Bioinformatics is grappling with an explosion of data, creating both opportunities and challenges for scientific discovery and healthcare. This thesis stands at the crossroads of systems medicine and privacy-aware artificial intelligence (AI), offering contributions that aim to harness the potential of this data-rich landscape. Central to the thesis are the web tools CoVex, sPLINK, FeatureCloud, and AIMe, each designed to address unique challenges, publicly and freely available to the research community.
Within the ambit of systems medicine, CoVex emerges as a tool in the realm of infectious diseases and drug repurposing. Deploying network exploration and ranking algorithms like centrality measures, CoVex identifies intricate disease pathways and potential drug targets. Its purpose mainly lies in drug repurposing achieved by its capability to explore integrated virus-protein, protein-protein and protein-drug interaction networks to identify alternative applications for existing drugs, thereby accelerating the medical response to urgent challenges like the COVID-19 pandemic.
Privacy-aware AI is the second major pillar of the thesis, with a focus on federated learning (FL) as an enabling technology. The tools sPLINK and FeatureCloud are introduced to demonstrate this approach. sPLINK, specialized for genome-wide association studies (GWAS), preserves data privacy without compromising analytical robustness. FeatureCloud expands upon this by serving as a versatile, FL platform, thereby facilitating large-scale analyses across multiple institutions while adhering to stringent data privacy norms. It employs and integrates state-of-the-art privacy-enhancing techniques (PETs), such as differential privacy (DP) and secure multiparty computation (SMPC), to protect sensitive patient data. Evaluation of FeatureCloud shows that the results are sufficiently close or even identical to centrally performed analyses, thereby demonstrating the efficacy and applicability of FL in a cross-silo context.

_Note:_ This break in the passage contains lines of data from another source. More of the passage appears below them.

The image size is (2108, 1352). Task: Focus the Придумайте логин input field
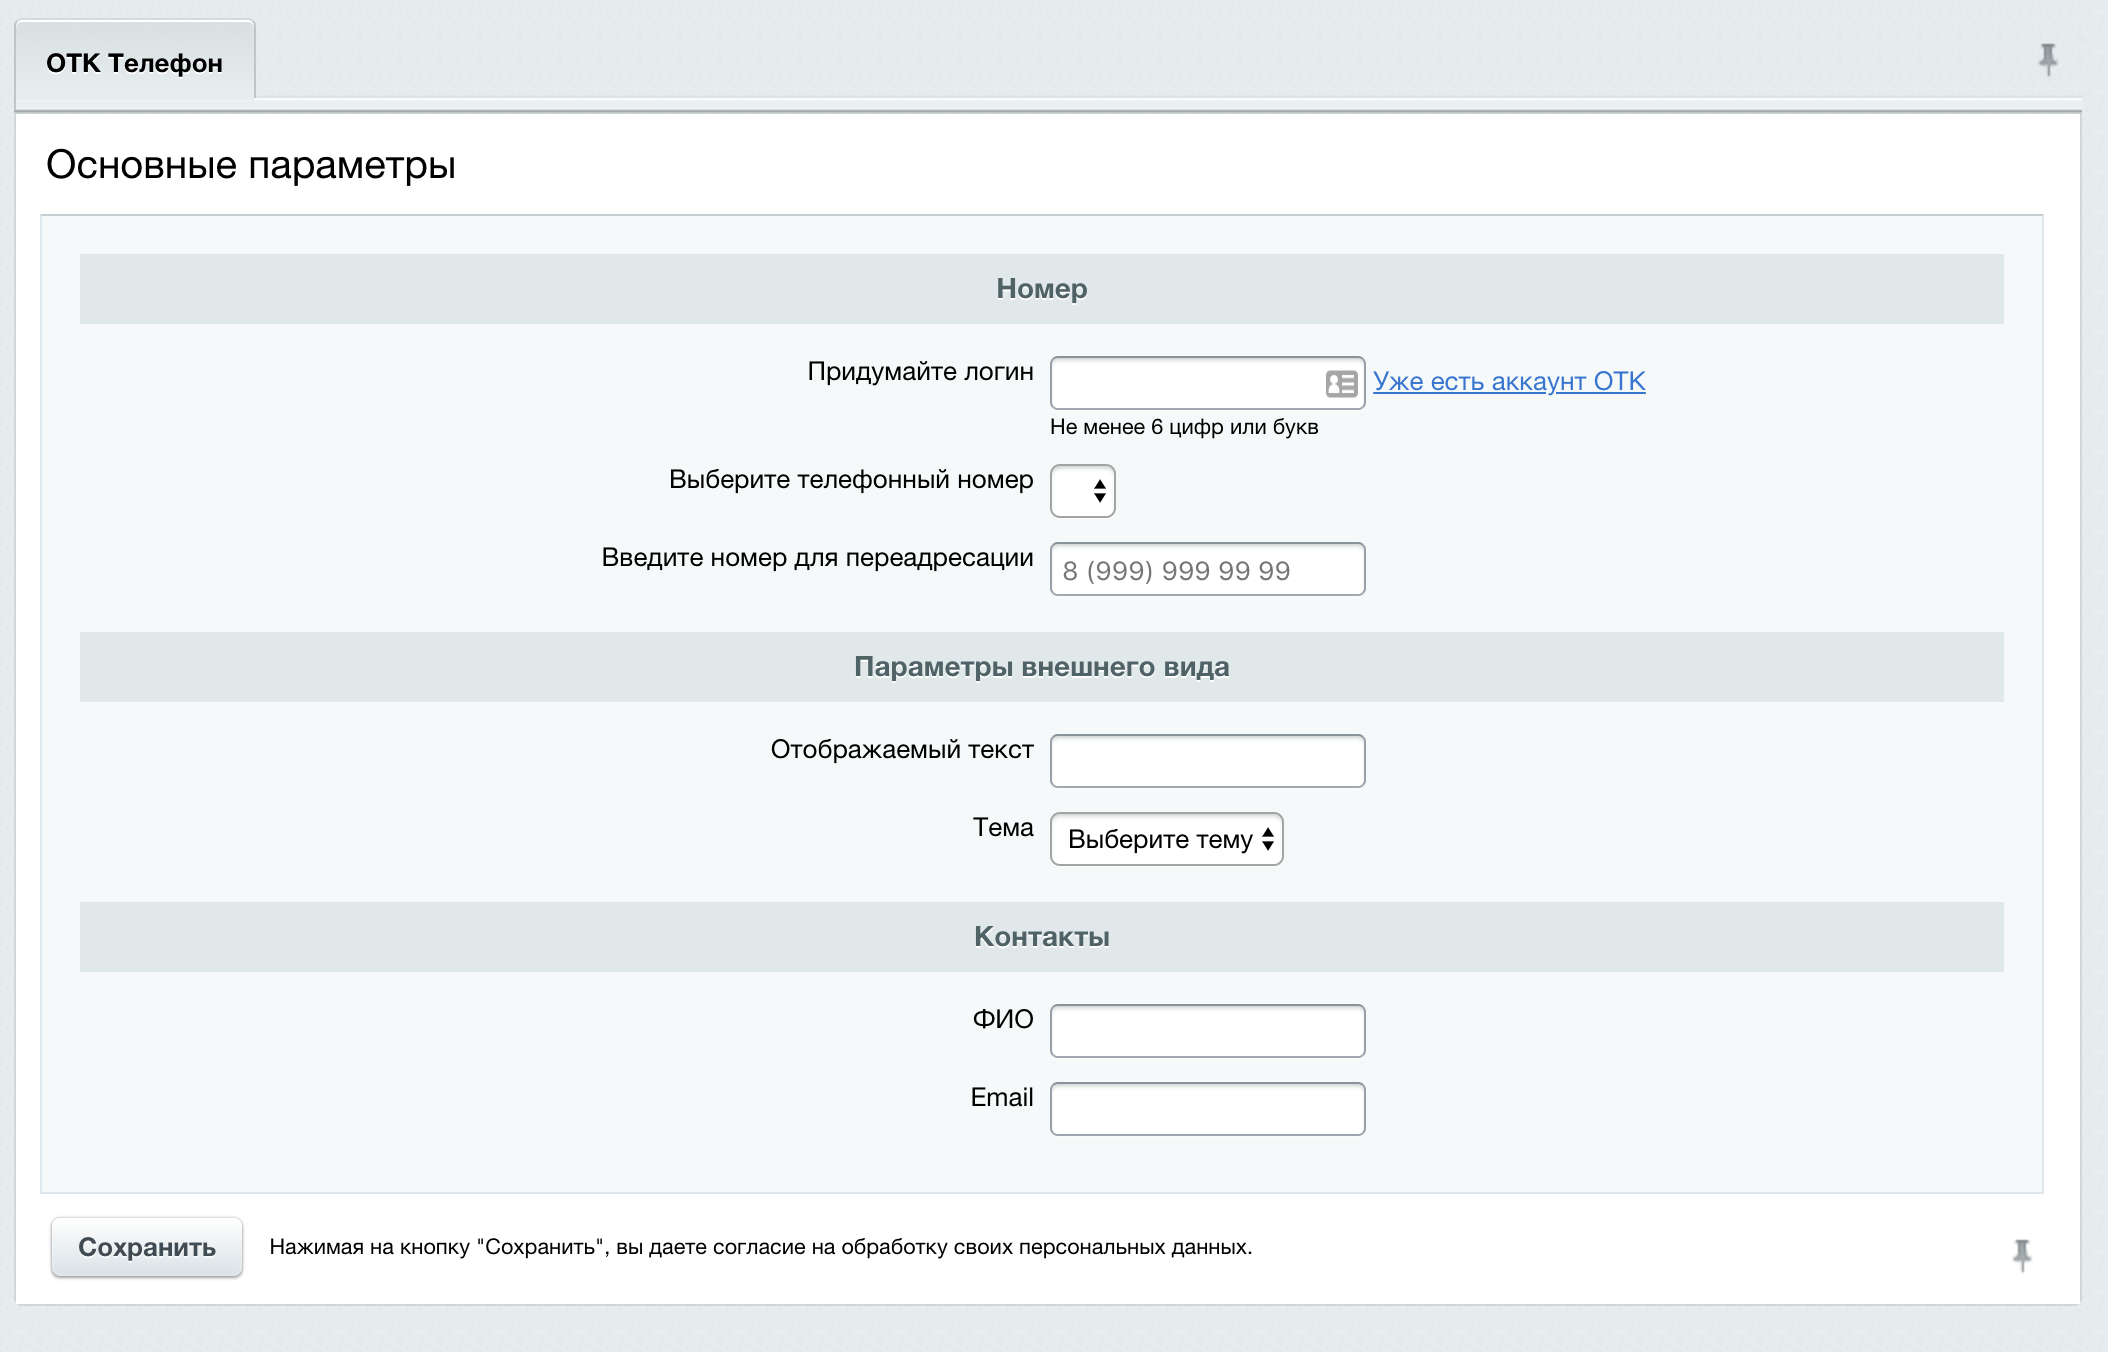pyautogui.click(x=1185, y=384)
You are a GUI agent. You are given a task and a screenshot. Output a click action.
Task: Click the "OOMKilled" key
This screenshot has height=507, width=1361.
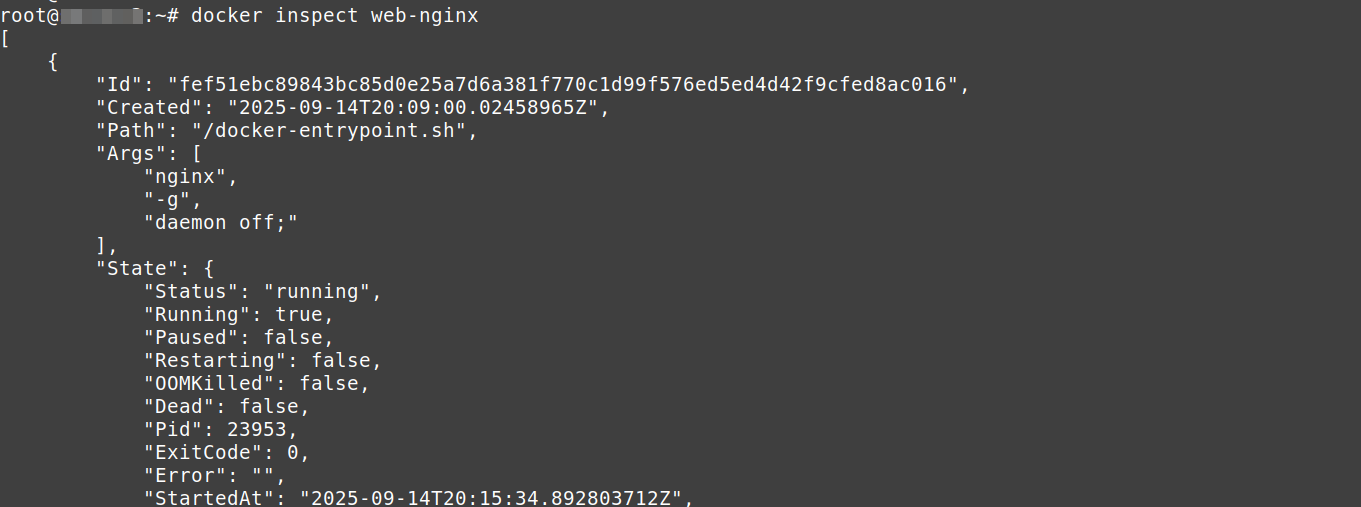[208, 383]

The thesis also brings forth the AIMe registry, aiming to create a foundation for transparency, reproducibility, and reliability in biomedical AI. By setting standards and ensuring correct and complete reporting, AIMe acts as a central hub for vetting and disseminating AI tools, increasing validation and reproducibility of results reported in biomedical research.
As we traverse an era defined by rapid data proliferation and stringent data protection laws, this thesis demonstrates that specialized tools and versatile platforms are valuable additions to the research landscape. CoVex, sPLINK, AIMe and FeatureCloud each have unique specializations, yet they all contribute to more efficient research in systems medicine: making integrated data quickly accessible to researchers, allowing large-scale analyses across distributed datasets, and ensuring valid and reproducible reporting of results.